I'm not sure on the tweeter material to be honest, everything came as a set and I want to say it retailed in the $599-$699 range but my memory isn't what it used to be. I think the non functional crossover suffered water damage, tweeter doesn't work when connected to either of the high pass terminals.










Back when I ripped them out, I thought I had blown a tweeter. Rather than troubleshoot the issue, I just ran out and bought a different set of comps to replace them. (oh to be young with vast amounts of disposable income again!!)


----------



## TALL (Apr 25, 2009)

Thanks Tony
I did try emailing focal America, the emails to tech support and service both bounced, but I think the one I sent to the general information address went though. Hopefully it will get passed on to the appropriate contact there.


----------



## freemind (Sep 11, 2008)

Gold anodized and inverted?


----------



## freemind (Sep 11, 2008)

TALL said:


> I'm not sure on the tweeter material to be honest, everything came as a set and I want to say it retailed in the $599-$699 range but my memory isn't what it used to be. I think the non functional crossover suffered water damage, tweeter doesn't work when connected to either of the high pass terminals.
> 
> 
> 
> ...


Rusty rusty. Pull that board out of there and look at the back of it. Don't break it tho. There are a couple of people here that could build you a new one to spec. Use the search function if nothing else works.


----------



## GlasSman (Nov 14, 2006)

freemind said:


> Gold anodized and inverted?


It's inverted aluminum with the proprietary coating they used for eons....I forget the name.


----------



## Tonyguy (Nov 15, 2007)

TALL said:


> Thanks Tony
> I did try emailing focal America, the emails to tech support and service both bounced, but I think the one I sent to the general information address went though. Hopefully it will get passed on to the appropriate contact there.

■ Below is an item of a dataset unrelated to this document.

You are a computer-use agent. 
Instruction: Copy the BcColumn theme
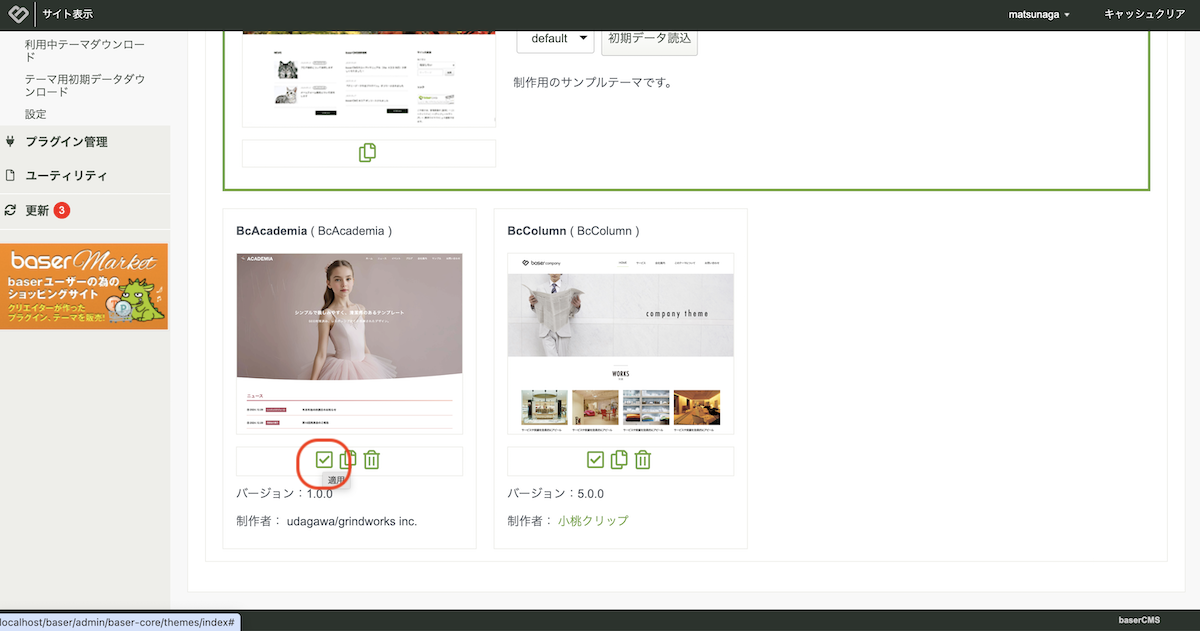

I tried that too, but got too impatient, so thats why I called. Good luck.


----------



## delerium168 (May 13, 2007)

I think the tweeter is TN46 kevlar..just like the one i just sold

BRAND NEW PAIR OF OLD SCHOOL FOCAL TN46 KEVLAR TWEETERS - eBay (item 300311149564 end time Apr-28-09 20:34:21 PDT)


----------



## an2ny888 (Jun 27, 2008)

iirc the coating was called tioxide


----------



## dvsadvocate (Mar 17, 2008)

Its Tioxid i think. Are those Mistrals? Those things should sound really good!


----------



## TALL (Apr 25, 2009)

I do believe that they are indeed Mistrals, I would like to say that model # of the set is 165KX but I'm not sure. I think there was also a three way set in this series if I remember correctly, it was rather pricey as well. If I have time I might try to give Focal a call today.

Some other old school goodies I found in storage
Alumapro Alchemy 10" DVC in a sealed enclosure(will definitely reuse this) 

Nakamichi Cassette deck TD-35 I think, same era as the CD45z(I had one of those as well)

Nakamichi MF-41 four disc changer - pretty rare I think, slot load, RCA out used this with a preamp to run "HU less"

Soundstream SS10R 

Some Coustic DR signal processors: 2 line drivers and a crossover model #s escape me. I had 2 of the DR 100X2 amps at one point, my brother blew one of them up, the other one still might be hanging around somewhere

a/d/s 5 1/4 mids


----------



## thehatedguy (May 4, 2007)

Those are the inverted kevlar domes like previously stated. The metal domes would be metal looking. Focal has recently went back to the kevlar tweeters.


----------



## TALL (Apr 25, 2009)

Just got off the phone with Focal America, they were very helpful but Unfortunately due to age getting a replacement crossover isn't possible. They did give me some tips on how to get the xover apart and what to look for. Also told me that the current XO165V2 crossovers should work. If I can find the tweeter mounts it might be worth looking into to salvage this set.


----------



## bLG (May 1, 2009)

The networks don't look very exotic, a little polypro capacitance and some air coil inductors. If you own an LCR meter, you should be able to parge something together. pm me if you want some more tips.


----------



## TALL (Apr 25, 2009)

Thanks for the offer bud. I ended up taking the bad crossover into work and had my engineer/audiophile friend take a look at it. It appears freemind was right, there is some mild corrosion on the bottom side of the board that shorted out the tweeter connections. Should be able to clean it up no problem.

Now if anyone can come up with the tweeter mounts let me know, I'm sure I can rig something up though heh.


----------



## bLG (May 1, 2009)

glad the fix isn't too bad, definitely worth saving the x/o's.


----------